My website server was being upgraded this weekend and as a result my website was down. Apologies to anyone who tried to look at my article linked in my thread below. It is back up now. One of the topics in my article is the itr. In his article about Behdet, Gardiner discussed the inscribed cubit rods that give the dimensions of Egypt in itr. His article is available on jstor which is a pay site, but you can have a free restricted membership for 6 articles a month and this is an interesting one.

Also referenced by Gardiner and Griffith in my article is the inscription at Edfu recorded by Brugsch. The pages of his Thesaurus that have a drawing of the relevant inscription (p. 604) and commentary (in handwritten German) are freely available here:

[books.google.com]

Click on the book and it should open to the correct chapter. You can see on the 10th column of the inscription the lines that Griffith gives as 27,000,000 arura for the total area of Egypt. There are clearly a whole bunch of additional numbers in this inscription. I believe these are dimensions for the nomes and for Egypt.

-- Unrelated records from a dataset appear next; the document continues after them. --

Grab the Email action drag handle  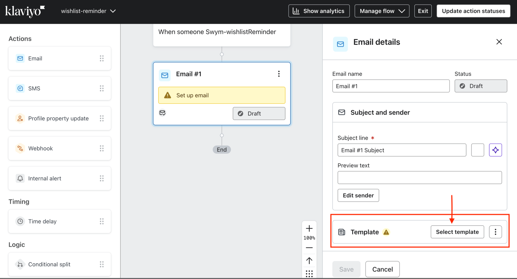tap(102, 58)
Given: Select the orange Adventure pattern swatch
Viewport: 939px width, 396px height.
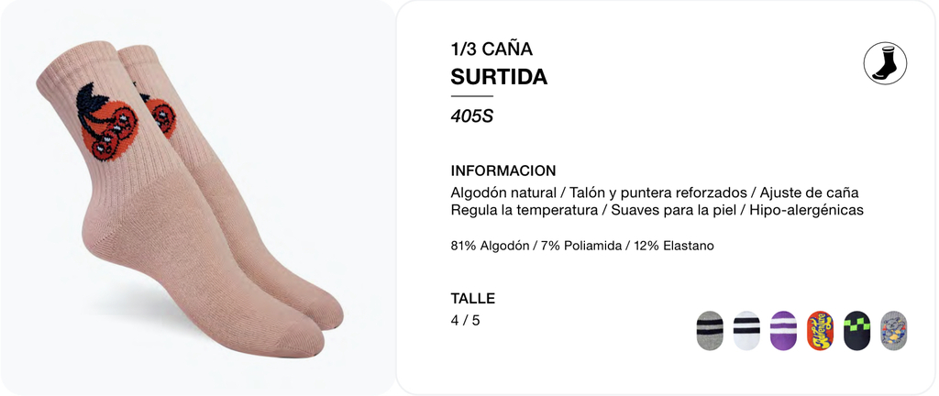Looking at the screenshot, I should coord(820,330).
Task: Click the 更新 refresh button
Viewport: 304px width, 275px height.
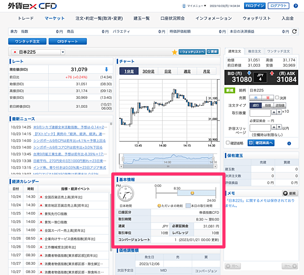Action: 212,52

After reading what Gardiner said about the White Chapel inscriptions, and the measures that Gardiner got from Lacau, and his statement that there were a bunch of additional measures from the chapel that he was not at liberty to publish, I looked for a copy of Une Chappelle de la Karnak - Lacau, Chevrier (1956), and I found a complete free pdf copy online here:

[www.nakala.fr]

This is an interesting book. It is in French but it can be run through an online translator. The White Chapel was a small chapel covered with high quality bas reliefs and inscriptions that was taken apart and the blocks were used for interior blocks for the large third pylon of the subsequently constructed temple at Karnak. Lacau says that this is actually very fortunate because the inscriptions and bas reliefs were preserved inside the pylon, and the chapel probably would have been defaced and/or destroyed because of changing cultural/religious beliefs if it had not been 'hidden' in the pylon. The first part of the book talks about the chapel itself. The second part talks about inscriptions that are mostly religious in nature. The third part talks about inscriptions that describe each of the nomes, including a geographical descripion of the length and area of each, and also a geographical description of Egypt. Lacau says that scribal errors in some of the hieroglyphs that are the same as scribal errors in much earlier inscriptions indicates that the source material is much older. I was a bit disappointed that Lacau did not emphasize the actual geographic dimensions that he described. He only gives the inscribed dimensions of two of the nomes, and he does not explain the basis of his translations, and his descriptions do not make a lot of sense. He also gives the same dimensions for the length of Egypt that was inscribed on the cubit rods found by Borchardt. One thing that Lacau does emphasize is how much the inscriptions talk about the levels of the inundation in different parts of the country. He says that Pi-Hapy was in Rodah, I think because there was a nilometer in Rodah, even though Gardiner had already rejected Rodah as the site of Pi-Hapy before Lacau went to print. In my article I cite Sheehan's 2015 book about Rodah that also excludes Rodah as a Pi-Hapy candidate. Lacau, like Borchardt, Gardiner and Goedicke, believed the itr was a road and river measure of an itenerary route down the length of Egypt, rather than the accurate meridian measure of the country that it is.